After three weeks of no internet service, we are at last back online. What an unbeliveably frustrating experience. Not so much living without the internet, which is hard at first, but like most addictions and habits, once you get past the initial withdrawal symptoms, its not so bad. Except that we didn't choose to live without it, we made the mistake of trying a new provider that couldn't provide. Talk Talk customer service has given us no end of headaches, and actually right now we are still with them, having finally received a replacement modem, but will be switching back to BT next week as another 18 months of unreliable customer service didn't sound appealing. Hopefully we won't have the same fiasco next week when the changeover happens!! Otherwise, that might just be the end of the Pennine Pen as I don't think we can handle any more frustration and it might all end up on the road outside.

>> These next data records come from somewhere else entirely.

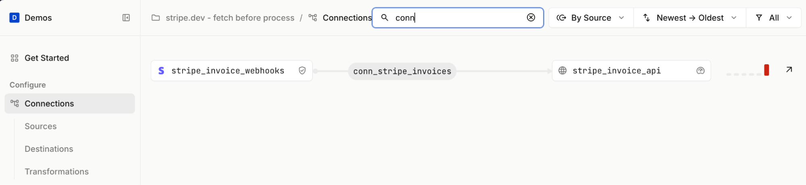Click the globe icon on stripe_invoice_api
The height and width of the screenshot is (185, 806).
point(562,71)
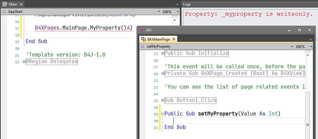The height and width of the screenshot is (139, 318).
Task: Close the B4XMainPage tab
Action: click(x=174, y=39)
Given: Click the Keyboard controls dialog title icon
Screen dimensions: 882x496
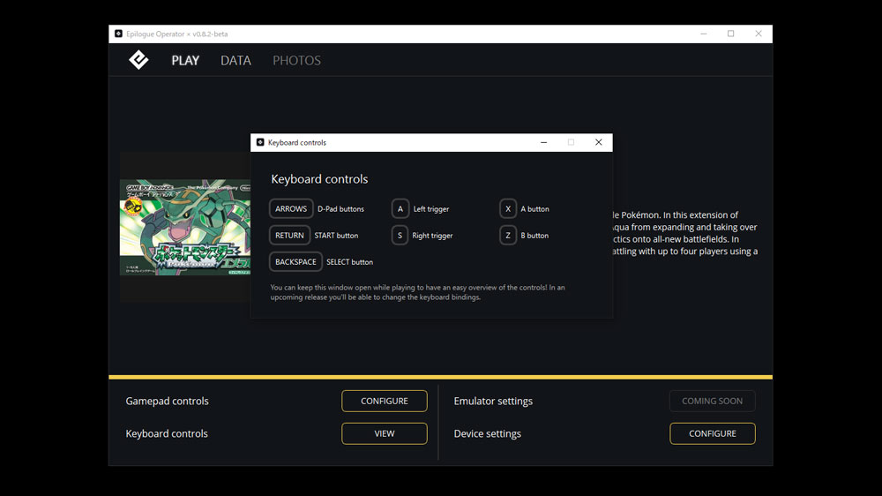Looking at the screenshot, I should pos(260,142).
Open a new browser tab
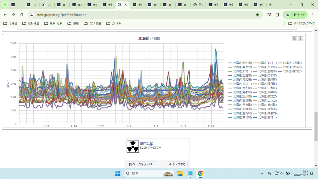The width and height of the screenshot is (318, 179). coord(270,5)
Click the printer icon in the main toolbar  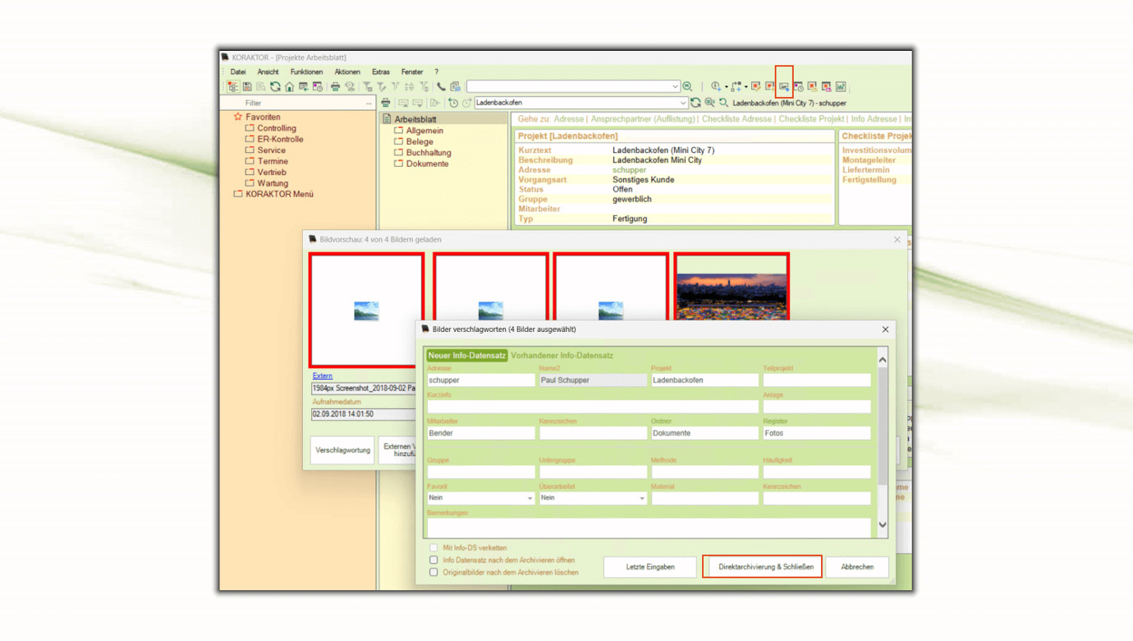pyautogui.click(x=335, y=86)
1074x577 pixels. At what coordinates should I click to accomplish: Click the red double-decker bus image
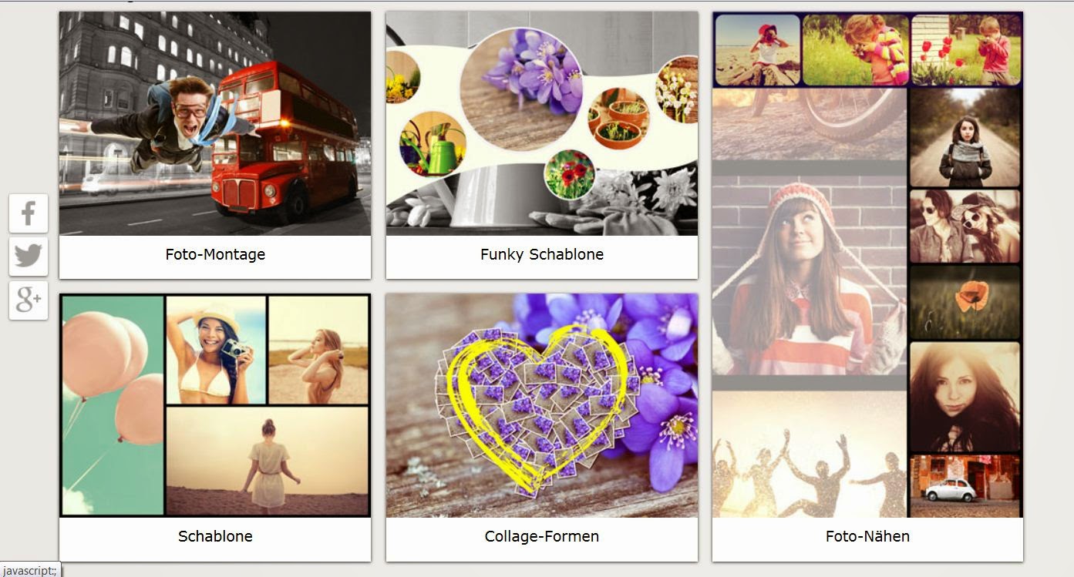click(286, 143)
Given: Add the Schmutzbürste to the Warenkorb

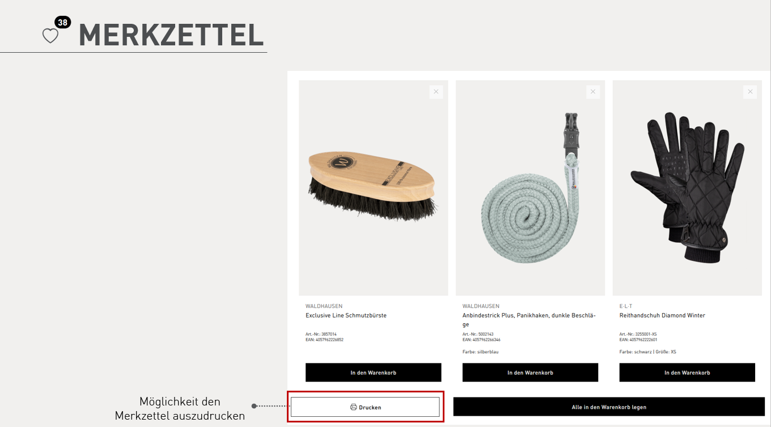Looking at the screenshot, I should (373, 373).
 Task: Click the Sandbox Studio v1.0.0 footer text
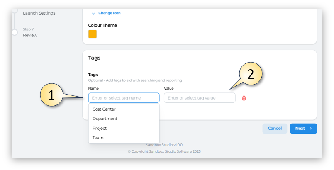pyautogui.click(x=164, y=145)
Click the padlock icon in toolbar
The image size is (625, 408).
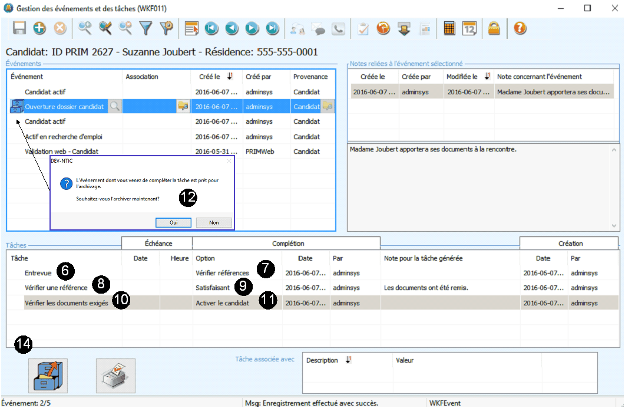(x=494, y=28)
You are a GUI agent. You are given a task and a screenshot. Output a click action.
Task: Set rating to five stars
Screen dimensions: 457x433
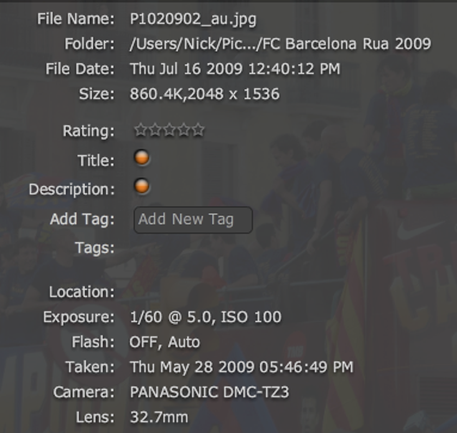(198, 129)
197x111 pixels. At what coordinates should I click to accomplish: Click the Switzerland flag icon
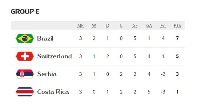25,56
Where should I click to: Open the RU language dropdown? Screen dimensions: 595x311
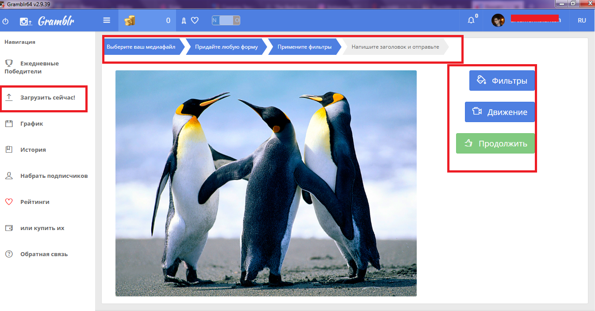(582, 20)
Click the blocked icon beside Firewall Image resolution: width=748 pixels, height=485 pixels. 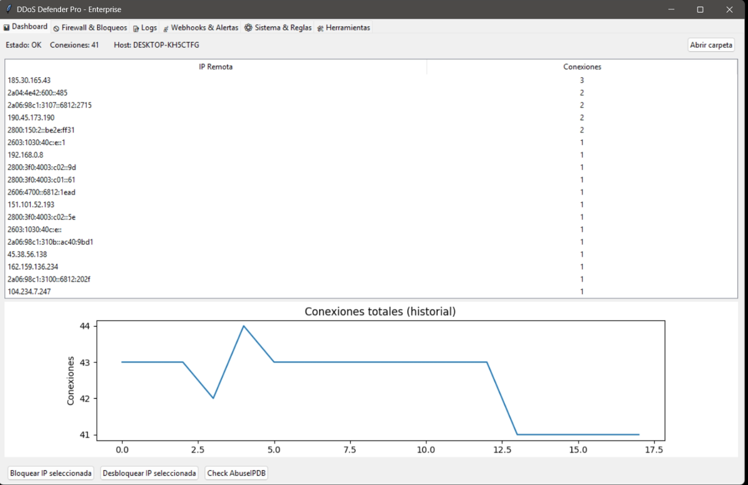pos(57,28)

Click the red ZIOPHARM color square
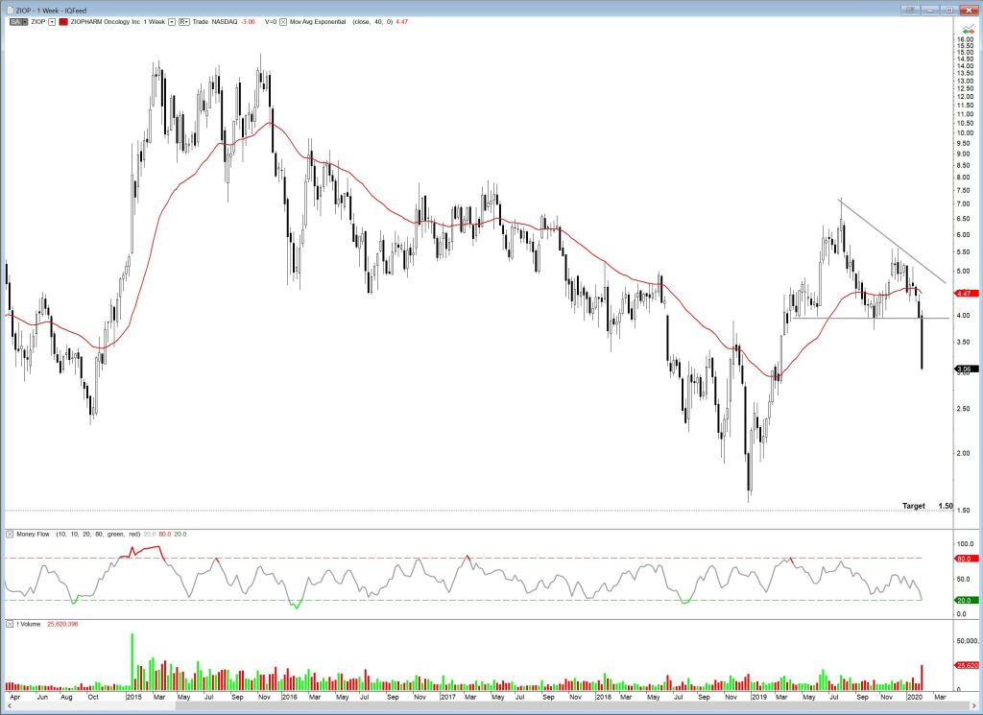click(64, 20)
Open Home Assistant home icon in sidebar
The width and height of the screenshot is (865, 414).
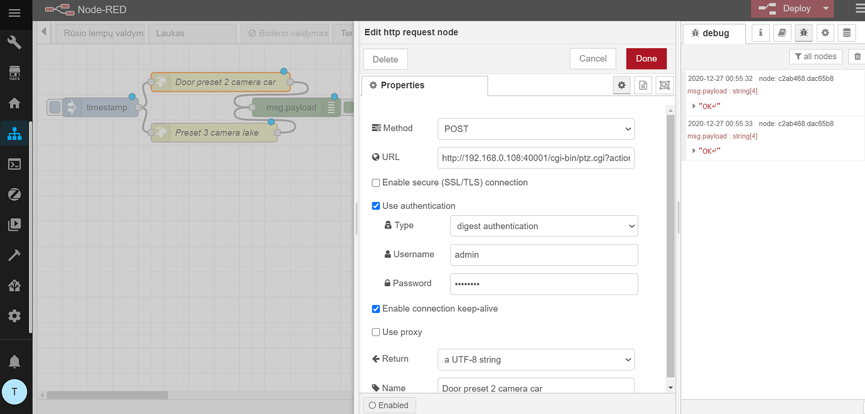coord(14,103)
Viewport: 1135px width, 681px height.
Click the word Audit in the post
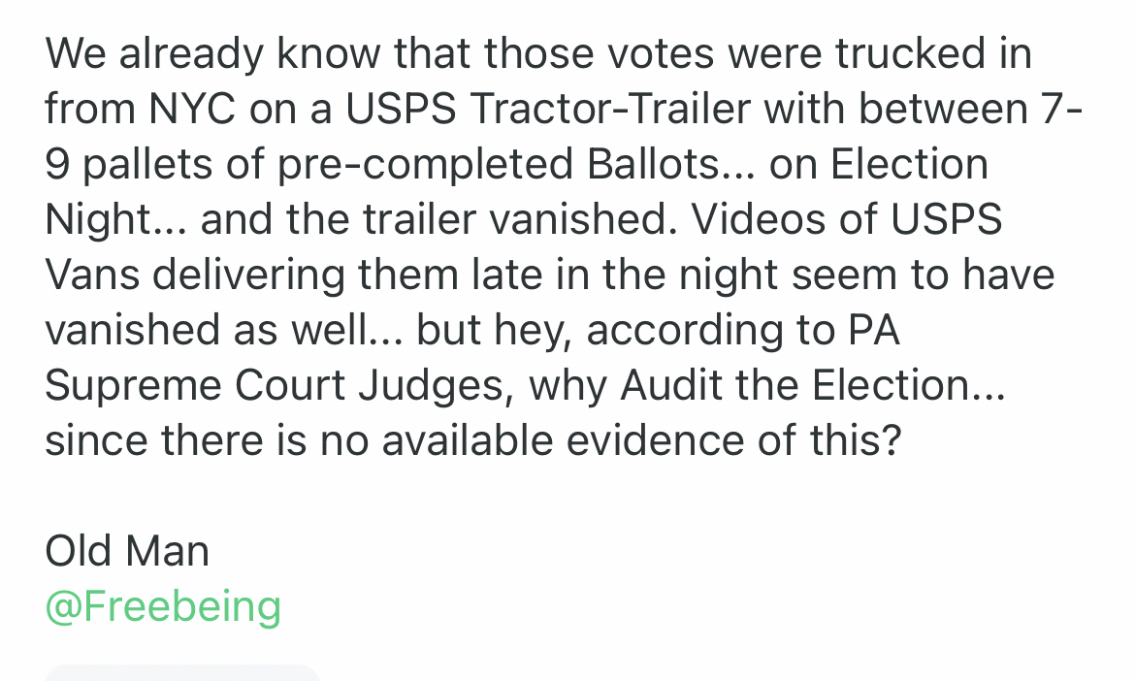(x=674, y=386)
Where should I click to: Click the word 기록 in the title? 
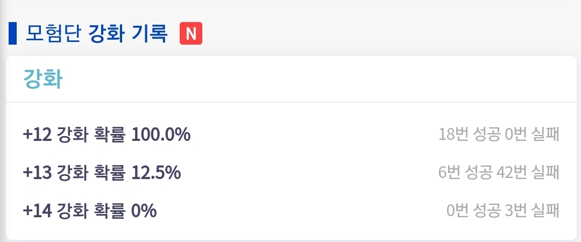click(x=150, y=34)
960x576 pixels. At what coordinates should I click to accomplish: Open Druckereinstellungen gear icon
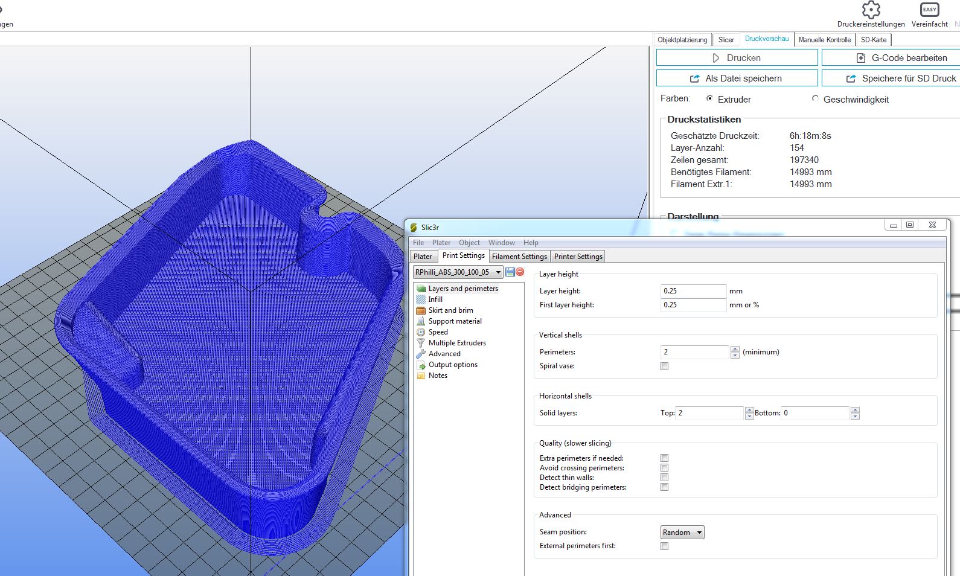[x=871, y=10]
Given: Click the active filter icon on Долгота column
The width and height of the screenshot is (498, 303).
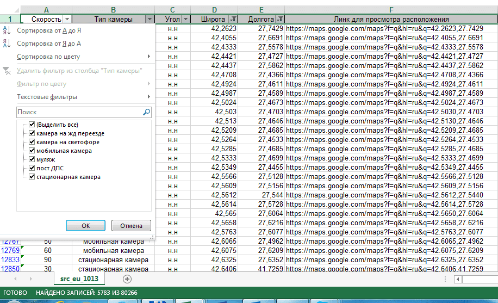Looking at the screenshot, I should pyautogui.click(x=279, y=19).
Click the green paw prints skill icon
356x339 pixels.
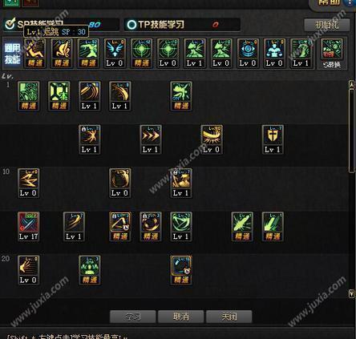click(90, 270)
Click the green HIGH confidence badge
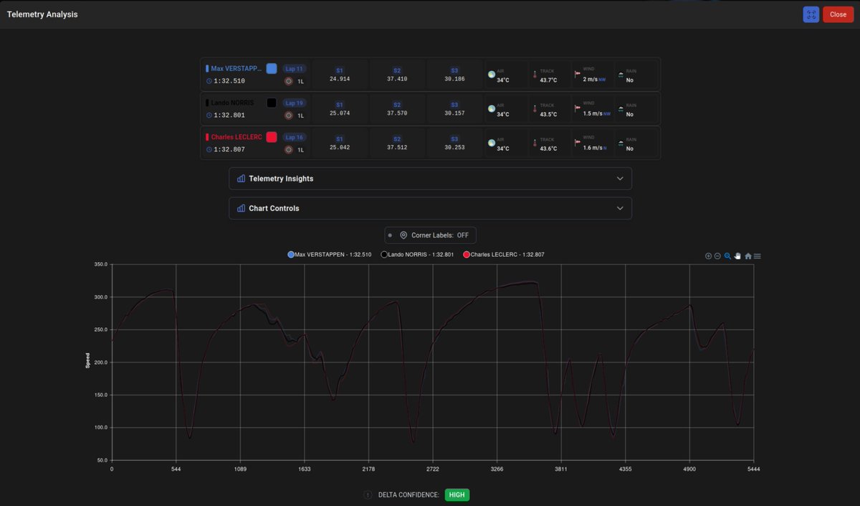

Anyway, back in the virtual realm and there's loads of catching up to do. Many photo fridays have been missed, so I posted one here for last week. We also had Easter, and donkey's in the village and the Pace Egg Play, in the picture above. I love the traditions that still exist here, especially among the small villages.
The Pace Egg Play was originally an adult rebirth ceremony, welcoming in the spring and new season and might actually be the world's oldest drama, which can be traced back through English and European Mummers' plays to ancient Egypt and Syria. Its a strange mixture of a pagan rebirth ceremony with the later influences of Christianity and the Crusades. It's based around Saint George's (patron saint of England??) triumphs (like slaying the dragon), and throughout the play, three challengers try to defeat Saint George (Bold Slasher, Black Prince of Paradine and Hector). It is an all boys cast, due to the traditions of the play where local village boys would perform for coppers, or eggs, as it happens around Easter time. Our play is put on every year by the local high school players and two of the nearby villages of Heptonstall and Midgely also have the play performed.
I didn't know anything about the play or its history until moving here. It is fun to wander out of the house when you hear the shouting and music, calling villagers to the scene! And with no internet, we certainly have spent more time outside (sadly does it have to come to that to get us out???) and enjoying simple pleasures.